● **Problem to work on**
Copy the following records line for line, with no changes.

START Supplied data

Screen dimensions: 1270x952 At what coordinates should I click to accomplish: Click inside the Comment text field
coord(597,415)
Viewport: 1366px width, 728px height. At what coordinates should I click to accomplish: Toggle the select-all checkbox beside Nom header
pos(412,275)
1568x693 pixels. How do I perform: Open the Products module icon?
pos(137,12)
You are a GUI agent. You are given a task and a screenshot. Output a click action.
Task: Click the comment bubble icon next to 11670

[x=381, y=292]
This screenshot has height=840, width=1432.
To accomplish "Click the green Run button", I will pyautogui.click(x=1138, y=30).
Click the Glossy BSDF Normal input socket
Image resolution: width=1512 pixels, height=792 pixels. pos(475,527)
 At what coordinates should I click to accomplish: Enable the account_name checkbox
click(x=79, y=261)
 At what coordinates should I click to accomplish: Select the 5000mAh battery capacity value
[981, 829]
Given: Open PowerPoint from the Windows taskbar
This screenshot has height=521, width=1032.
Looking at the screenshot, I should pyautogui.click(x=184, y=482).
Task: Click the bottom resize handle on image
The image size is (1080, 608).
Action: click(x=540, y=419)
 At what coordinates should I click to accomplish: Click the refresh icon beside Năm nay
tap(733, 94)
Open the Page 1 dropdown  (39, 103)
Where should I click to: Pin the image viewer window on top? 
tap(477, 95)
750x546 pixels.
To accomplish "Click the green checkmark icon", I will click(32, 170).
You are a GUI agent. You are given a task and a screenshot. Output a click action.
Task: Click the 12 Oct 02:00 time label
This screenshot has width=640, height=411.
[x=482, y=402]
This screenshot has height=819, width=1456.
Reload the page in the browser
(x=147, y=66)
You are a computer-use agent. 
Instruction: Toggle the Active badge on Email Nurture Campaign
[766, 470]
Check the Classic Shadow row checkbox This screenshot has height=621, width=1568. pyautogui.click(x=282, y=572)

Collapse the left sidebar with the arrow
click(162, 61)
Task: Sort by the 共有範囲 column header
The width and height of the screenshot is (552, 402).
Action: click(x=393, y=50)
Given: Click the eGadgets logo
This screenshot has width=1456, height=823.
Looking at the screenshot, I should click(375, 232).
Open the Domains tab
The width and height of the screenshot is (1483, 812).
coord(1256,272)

END Supplied data

● **Answer to this problem**
Screen dimensions: 1270x952 At what coordinates should I click to accomplish: Click inside the Comment text field
coord(597,415)
Viewport: 1366px width, 728px height. At what coordinates should I click to accomplish: Toggle the select-all checkbox beside Nom header
pos(412,275)
1568x693 pixels. How do I perform: Open the Products module icon?
pos(137,12)
You are a GUI agent. You are given a task and a screenshot. Output a click action.
Task: Click the comment bubble icon next to 11670

[x=381, y=292]
This screenshot has height=840, width=1432.
To accomplish "Click the green Run button", I will pyautogui.click(x=1138, y=30).
Click the Glossy BSDF Normal input socket
Image resolution: width=1512 pixels, height=792 pixels. pos(475,527)
 At what coordinates should I click to accomplish: Enable the account_name checkbox
click(x=79, y=261)
 At what coordinates should I click to accomplish: Select the 5000mAh battery capacity value
[981, 829]
Given: Open PowerPoint from the Windows taskbar
This screenshot has height=521, width=1032.
Looking at the screenshot, I should pyautogui.click(x=184, y=482).
Task: Click the bottom resize handle on image
The image size is (1080, 608).
Action: click(x=540, y=419)
 At what coordinates should I click to accomplish: Click the refresh icon beside Năm nay
tap(733, 94)
Open the Page 1 dropdown  (39, 103)
Where should I click to: Pin the image viewer window on top? 
tap(477, 95)
750x546 pixels.
To accomplish "Click the green checkmark icon", I will click(32, 170).
You are a GUI agent. You are given a task and a screenshot. Output a click action.
Task: Click the 12 Oct 02:00 time label
This screenshot has width=640, height=411.
[x=482, y=402]
This screenshot has height=819, width=1456.
Reload the page in the browser
(x=147, y=66)
You are a computer-use agent. 
Instruction: Toggle the Active badge on Email Nurture Campaign
[766, 470]
Check the Classic Shadow row checkbox This screenshot has height=621, width=1568. pyautogui.click(x=282, y=572)

Collapse the left sidebar with the arrow
click(162, 61)
Task: Sort by the 共有範囲 column header
The width and height of the screenshot is (552, 402).
Action: click(x=393, y=50)
Given: Click the eGadgets logo
This screenshot has width=1456, height=823.
Looking at the screenshot, I should click(375, 232).
Open the Domains tab
The width and height of the screenshot is (1483, 812).
coord(1256,272)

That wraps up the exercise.